Therapy aims at achieving sitting, standing, walking, grasping and reaching. These actions then form the basis of most activities of daily living such as combing one’s’ hair, shaving, walking to the toilet amongst others.
For those individuals who have undergone brain or spine surgery, acute care rehabilitation is begun in the Intensive Care Unit at the bedside immediately post-surgery. They are then made to practise sitting Once this is achieved then acclimation to standing begins.
Once they are able to sit, they can start practising reach and grasp activities and fine motor skills. Once they are acclimated to standing, they can be further taken on for robotic gait training.
Just like a child falls several times before they learn to walk fluently and also swimming, cycling, driving and other activities need practice before they are “learnt”- motor relearning after a neurological injury takes immense and intense amounts of practice.
Practice means repetition
Repetition is the mother of learning and the father of action which makes it the architect of accomplishment – Zig Ziglar
Robot assisted rehabilitation provides a far higher quantity of repetitions than manual therapy does. Brain-computer Interface interprets and translates brain activity into controlled signals of an external device- for instance an exo-skeleton or an end effector type robot. There are robots that train walking (gait training) and there are those that train reaching out and those that train the fine motor skills that are needed for say, grasping a potato chip and eating it or typing on a keyboard or combing one’s hair.
Robots have the capacity to deliver high intensity and high dosage training protocols that are quantifiable. They work on the principle of active observation and proprioceptive feedback. Robot assisted movement is “seen” and the brain uses this as a learning tool. Secondly even passively performed movements by the robot provide proprioceptive and haptic feedback to the brain which further enhances recovery.
Assistive exoskeletons are effective clinical tools to improve quality of life in severely paralysed patients. These are used in daily clinical applications to enhance neuroplasticity which is associated with neurological recovery.

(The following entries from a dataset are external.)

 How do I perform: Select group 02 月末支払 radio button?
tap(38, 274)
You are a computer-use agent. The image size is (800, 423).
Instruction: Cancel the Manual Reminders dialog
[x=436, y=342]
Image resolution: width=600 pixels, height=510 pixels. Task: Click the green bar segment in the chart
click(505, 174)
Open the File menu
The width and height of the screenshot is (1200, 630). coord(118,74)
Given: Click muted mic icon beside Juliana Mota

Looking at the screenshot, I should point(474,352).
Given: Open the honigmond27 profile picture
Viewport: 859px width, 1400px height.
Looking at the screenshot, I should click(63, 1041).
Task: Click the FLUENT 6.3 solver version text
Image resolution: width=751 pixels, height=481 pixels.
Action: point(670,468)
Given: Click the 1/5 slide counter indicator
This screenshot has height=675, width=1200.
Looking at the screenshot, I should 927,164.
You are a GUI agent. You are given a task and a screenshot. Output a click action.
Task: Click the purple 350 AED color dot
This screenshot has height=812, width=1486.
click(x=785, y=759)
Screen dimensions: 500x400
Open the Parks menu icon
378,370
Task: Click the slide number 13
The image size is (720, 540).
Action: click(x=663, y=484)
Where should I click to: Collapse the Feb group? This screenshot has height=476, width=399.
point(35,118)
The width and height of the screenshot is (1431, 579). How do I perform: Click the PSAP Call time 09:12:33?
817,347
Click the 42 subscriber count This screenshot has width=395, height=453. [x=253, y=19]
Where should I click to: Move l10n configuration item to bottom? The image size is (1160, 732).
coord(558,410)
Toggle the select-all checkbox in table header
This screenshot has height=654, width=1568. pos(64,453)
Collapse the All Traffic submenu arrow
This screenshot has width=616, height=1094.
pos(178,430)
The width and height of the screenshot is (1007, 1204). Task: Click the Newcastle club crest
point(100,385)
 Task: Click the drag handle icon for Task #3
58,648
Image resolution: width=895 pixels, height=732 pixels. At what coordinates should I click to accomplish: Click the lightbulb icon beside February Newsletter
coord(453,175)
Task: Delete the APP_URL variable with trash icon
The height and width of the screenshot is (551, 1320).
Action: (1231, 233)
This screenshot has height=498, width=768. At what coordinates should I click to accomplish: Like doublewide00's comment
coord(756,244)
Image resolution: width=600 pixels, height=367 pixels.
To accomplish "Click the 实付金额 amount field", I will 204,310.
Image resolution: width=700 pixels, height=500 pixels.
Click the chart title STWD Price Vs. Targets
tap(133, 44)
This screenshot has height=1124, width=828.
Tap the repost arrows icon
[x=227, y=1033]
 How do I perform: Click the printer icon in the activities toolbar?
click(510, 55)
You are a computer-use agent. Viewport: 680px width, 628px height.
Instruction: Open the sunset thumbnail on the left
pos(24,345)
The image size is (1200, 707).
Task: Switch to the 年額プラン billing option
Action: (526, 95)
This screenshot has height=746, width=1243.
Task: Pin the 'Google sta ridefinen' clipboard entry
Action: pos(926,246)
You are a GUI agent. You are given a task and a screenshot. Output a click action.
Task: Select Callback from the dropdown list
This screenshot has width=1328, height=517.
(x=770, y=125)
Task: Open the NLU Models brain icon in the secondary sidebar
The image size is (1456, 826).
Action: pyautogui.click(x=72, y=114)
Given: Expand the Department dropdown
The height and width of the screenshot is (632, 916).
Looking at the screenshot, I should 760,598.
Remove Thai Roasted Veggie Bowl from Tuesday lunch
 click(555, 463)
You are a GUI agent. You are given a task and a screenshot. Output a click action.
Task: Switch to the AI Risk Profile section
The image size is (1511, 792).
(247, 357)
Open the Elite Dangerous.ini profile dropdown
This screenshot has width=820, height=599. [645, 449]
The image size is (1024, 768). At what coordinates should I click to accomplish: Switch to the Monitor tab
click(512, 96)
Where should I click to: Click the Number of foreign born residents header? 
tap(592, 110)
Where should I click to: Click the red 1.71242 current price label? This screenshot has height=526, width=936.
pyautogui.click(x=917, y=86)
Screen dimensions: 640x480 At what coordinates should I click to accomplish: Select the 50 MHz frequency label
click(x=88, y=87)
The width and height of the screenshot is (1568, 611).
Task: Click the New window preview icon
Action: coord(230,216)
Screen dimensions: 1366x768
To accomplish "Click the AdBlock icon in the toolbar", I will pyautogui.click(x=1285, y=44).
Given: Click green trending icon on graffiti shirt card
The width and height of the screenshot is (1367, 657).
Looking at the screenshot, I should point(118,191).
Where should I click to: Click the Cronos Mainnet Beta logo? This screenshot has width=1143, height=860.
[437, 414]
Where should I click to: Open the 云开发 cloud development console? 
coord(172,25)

The biggest advantage of neuro-technology is repetition which enables motor re-learning. A word of caution: robotics or other forms of neurotechnology are not magical restoration of neurologically damaged parts and should not be portrayed as such. A recent write up by Liam Drew in Nature (Abandoned: the human cost of neurotechnology Failure-December 2022) explores this aspect.
Even if robotic rehabilitation does not promise return to normalcy, there are several advantages this therapy offers to the severely afflicted paralyzed patient. These include the benefits that antigravity postures such as standing and walking confer to humans- increase in bone density, improved bowel movements, decrease in pain, improved cholesterol and sugar metabolism, less rate of cardiovascular diseases, reduction of spasticity, decreased tendency to pressure sores.
At present there are more pros than cons to robot assisted rehabilitation and it does seem to be the way of the present and the near future of neurological rehabilitation.
It is crucial to combine robotic rehabilitation with other therapeutic modalities in order to provide feedback and motivation to the patient. It is important for the patient to value meted out therapy in order for it to be effective. Seeing is after all believing.
Neurotechnology has grown 500 per cent in the last 10 years and is expected to expand much further in the coming decade. The next challenge would be to set up biomarkers or an algorithm that monitors therapy meted out by the plethora of robots that are available today in order to find the most effective ones. Robotic rehabilitation is not a replacement of human therapists. It is a very useful adjunct to neurological rehabilitation.
The author is a Consultant Physiotherapist and Team-Lead Neurological Rehabilitation, SIr H N Reliance Foundation Hospital, Mumbai. Views expressed are personal.